Like a six-year-old waiting for a written response from Santa to his Christmas list, I’ve been waiting by the radio, waiting for the next great rock band to appear. After Sinatra there was Elvis, after Elvis there was Buddy Holly, after Holly there was The Beatles, after The Fabs there was Zeppelin and Sabbath and the Allmans and then Van Halen and Metallica … we had the blues and hard rock and heavy metal and prog and then, and then, fuckin’ nothin’. There was no fuckin’ Santa, the fountain of rock & roll had trickled its last drop.

Months went by, years, decades. No new rock bands. None that go beyond the one-hit wonder, none with any sustained greatness or anticipated albums or rock shows that you just couldn’t miss. Antiques become valuable and cherished because they represent a thing that they don’t make anymore and so we cling to our CDs and our vinyl and the seventy-five-year-old lead guitarist because, well, we have no choice … generation next never showed up.

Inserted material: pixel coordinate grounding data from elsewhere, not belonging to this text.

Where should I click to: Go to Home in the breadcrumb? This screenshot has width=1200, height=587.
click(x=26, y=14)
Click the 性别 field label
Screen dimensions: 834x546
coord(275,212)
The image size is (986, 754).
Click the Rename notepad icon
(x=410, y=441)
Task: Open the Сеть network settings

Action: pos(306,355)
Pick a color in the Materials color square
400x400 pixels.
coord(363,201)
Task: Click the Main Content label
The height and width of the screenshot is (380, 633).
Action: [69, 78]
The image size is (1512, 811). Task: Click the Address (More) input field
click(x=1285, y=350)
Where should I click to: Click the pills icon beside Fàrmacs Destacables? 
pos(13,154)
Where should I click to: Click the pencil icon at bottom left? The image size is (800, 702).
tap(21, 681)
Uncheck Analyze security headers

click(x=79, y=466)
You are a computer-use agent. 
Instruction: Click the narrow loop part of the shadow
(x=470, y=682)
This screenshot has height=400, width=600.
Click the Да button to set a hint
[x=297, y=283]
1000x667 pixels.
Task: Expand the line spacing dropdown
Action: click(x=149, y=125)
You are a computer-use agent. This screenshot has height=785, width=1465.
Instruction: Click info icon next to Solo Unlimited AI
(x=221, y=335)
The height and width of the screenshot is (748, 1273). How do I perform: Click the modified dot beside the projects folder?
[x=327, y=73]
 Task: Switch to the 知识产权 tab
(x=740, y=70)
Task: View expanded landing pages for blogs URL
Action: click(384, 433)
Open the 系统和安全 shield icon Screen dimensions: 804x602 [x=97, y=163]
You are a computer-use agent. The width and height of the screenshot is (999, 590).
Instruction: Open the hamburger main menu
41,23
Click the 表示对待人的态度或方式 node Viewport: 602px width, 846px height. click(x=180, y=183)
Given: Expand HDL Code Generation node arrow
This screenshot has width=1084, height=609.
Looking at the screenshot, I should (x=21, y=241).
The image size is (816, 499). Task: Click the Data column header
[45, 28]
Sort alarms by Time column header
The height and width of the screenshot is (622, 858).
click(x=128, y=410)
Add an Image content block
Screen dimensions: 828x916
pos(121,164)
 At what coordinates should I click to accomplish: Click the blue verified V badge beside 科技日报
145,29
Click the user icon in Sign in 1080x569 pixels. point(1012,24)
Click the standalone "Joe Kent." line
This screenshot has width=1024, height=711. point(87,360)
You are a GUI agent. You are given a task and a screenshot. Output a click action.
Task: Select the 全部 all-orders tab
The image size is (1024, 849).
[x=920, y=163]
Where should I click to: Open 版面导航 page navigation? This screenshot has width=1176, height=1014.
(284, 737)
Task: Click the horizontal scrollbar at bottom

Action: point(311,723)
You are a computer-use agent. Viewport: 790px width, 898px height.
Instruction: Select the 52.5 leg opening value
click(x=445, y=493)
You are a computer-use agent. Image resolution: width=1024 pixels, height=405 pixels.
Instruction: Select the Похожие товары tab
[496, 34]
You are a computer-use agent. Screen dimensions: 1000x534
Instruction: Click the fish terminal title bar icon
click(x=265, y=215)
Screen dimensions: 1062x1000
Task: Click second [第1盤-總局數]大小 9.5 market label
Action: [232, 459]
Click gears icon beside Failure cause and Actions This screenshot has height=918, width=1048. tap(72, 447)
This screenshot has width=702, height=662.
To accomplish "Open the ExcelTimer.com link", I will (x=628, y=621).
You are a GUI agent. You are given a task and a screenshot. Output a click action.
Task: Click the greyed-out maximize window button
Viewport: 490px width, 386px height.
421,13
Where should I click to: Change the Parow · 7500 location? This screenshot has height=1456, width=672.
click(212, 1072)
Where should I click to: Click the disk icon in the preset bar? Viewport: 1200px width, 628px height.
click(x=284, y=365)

The very word “discovery” implies stumbling upon something new, realizing the existence of something just made. Not exactly true. One day not too long ago a song came on the radio. It was nuanced, there were multiple guitars and tempo shifts and a certain tension that builds in the best rock songs. I’d never heard this song before. How is that possible? Who could it possibly be? The station I was listening to precluded it from being the work of some new band. In fact, it was not new … it was very old.

It was a song called Phoenix by a band named Wishbone Ash. I may not have the most prolific rock credentials, but I pay pretty close attention to rock & roll and I’d simply never heard of them. To me, the ten minutes and twenty-six seconds of Phoenix was a rock & roll miracle.

Turns out Wishbone Ash influenced bands like Iron Maiden and Thin Lizzy and has had a very serious cult following since their first record all the way back in 1970! They have released well over twenty albums since and, needless to say, we started buying them and we even had the chance to see them live (yes, there are still original members alive).

Divine rock & roll intervention.

I knew of a guy in high school who was really into the band Supertramp. He was kind of a nerd and we made fun him for it because prog rock back then just didn’t seem to have enough testosterone for the way we rolled. Boy was I a dork. Last year the radio once again provided near-holy revelation. They played the Supertramp album “Crime of the Century” cover to cover. Holy shit, pure musical genius. It was like discovering a new planet … “Breakfast in America,” “Even in the Quietest Moments” … great music. Since then I’ve had similar epiphanies with Steely Dan and Blackmore’s Night and Mudcrutch. Documented rock & roll miracles every one.

The moral of all this miraculousness? The only great new music is really just old music you’ve never heard before. Don’t waste your time looking ahead for the next big thing in rock & roll … look back.